Investors should prowl Tiger for alpha not beta

What's in store for China after the disappointments of 2013?

Investors should prowl Tiger for alpha not beta


Having recently come back from a research trip, we believe China will deliver growth of about 7% to 7.5% in 2013, although evidence suggests the figures may be markedly weaker than this.

The prevailing mood in Beijing is that there is a great deal of hard work ahead in terms of implementing the necessary reforms to drive the economy forward, and that this will inevitably cause slower growth rates.

Although these reforms are progressing slower than the expectations of some market participants, we remain confident in Beijing’s ability to continue to pursue its agenda. Indeed, as opinion becomes more sanguine, away from the dire prognostications of the bears, the market is gradually moving away from such ‘crisis’ valuations.

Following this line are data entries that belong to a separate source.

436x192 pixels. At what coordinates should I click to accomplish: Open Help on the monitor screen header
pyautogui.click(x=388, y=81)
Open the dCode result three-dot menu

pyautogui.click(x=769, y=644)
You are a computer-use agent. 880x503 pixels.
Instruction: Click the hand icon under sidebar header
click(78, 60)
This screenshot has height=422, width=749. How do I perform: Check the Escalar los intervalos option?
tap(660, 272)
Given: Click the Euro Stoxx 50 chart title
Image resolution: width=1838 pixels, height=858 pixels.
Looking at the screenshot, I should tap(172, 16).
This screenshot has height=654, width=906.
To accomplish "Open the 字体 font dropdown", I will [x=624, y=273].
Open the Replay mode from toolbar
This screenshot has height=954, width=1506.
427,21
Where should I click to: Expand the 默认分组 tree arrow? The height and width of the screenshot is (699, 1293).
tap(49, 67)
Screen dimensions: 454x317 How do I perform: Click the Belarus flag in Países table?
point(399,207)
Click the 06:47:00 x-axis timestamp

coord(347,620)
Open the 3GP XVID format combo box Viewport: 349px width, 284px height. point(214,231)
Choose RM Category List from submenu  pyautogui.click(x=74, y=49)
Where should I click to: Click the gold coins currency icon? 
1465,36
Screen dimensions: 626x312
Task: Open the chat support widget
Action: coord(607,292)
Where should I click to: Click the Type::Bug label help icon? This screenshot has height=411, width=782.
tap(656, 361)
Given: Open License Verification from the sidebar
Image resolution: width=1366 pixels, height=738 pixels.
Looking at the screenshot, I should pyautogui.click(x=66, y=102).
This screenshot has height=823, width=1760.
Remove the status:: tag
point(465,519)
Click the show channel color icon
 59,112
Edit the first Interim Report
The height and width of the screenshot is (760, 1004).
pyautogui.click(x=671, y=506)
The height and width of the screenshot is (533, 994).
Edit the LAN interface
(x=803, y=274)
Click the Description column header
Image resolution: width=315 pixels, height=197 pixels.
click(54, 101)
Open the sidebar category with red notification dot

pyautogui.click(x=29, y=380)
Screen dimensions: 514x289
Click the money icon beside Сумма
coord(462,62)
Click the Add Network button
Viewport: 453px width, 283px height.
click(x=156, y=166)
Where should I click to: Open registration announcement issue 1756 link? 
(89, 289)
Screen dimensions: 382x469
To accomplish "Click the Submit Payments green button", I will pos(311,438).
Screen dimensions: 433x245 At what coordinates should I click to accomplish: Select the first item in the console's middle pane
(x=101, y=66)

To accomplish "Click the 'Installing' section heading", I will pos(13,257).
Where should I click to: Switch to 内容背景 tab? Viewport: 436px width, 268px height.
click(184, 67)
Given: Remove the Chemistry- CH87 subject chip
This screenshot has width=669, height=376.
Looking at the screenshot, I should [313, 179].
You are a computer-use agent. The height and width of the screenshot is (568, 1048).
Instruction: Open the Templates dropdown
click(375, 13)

It was noticeable throughout our visit that corporates are feeling more positive than the macro-commentators. While not giving especially bullish guidance, it was apparent that companies are feeling much more comfortable as policy has become less tight recently, despite the broad domestic demand picture remaining relatively weak.

However, we believe investing in China will be increasingly a search for alpha rather than beta. We no longer expect China to be a high beta play on global growth, with the focus instead increasingly to be centred on individual sectors and companies.

This is because the process of reform and the incumbent slower economic growth environment will see an increased division between companies well placed to benefit from this or to adapt successfully to it, and those which are not.

While we still see plenty of excellent structural growth stories in China, as well as operationally excellent and competitive companies that are able to benefit from the ample levels of absolute growth available, the key to investing in China will be successfully picking out these companies.

The industries likely to prosper most within this environment include gas, healthcare, travel, technology and constructors. Noticeably, too, property companies remain remarkably confident in their outlook, noting that government policy is not designed to cause price falls and is sufficiently well telegraphed so that volume-based developers can continue to prosper.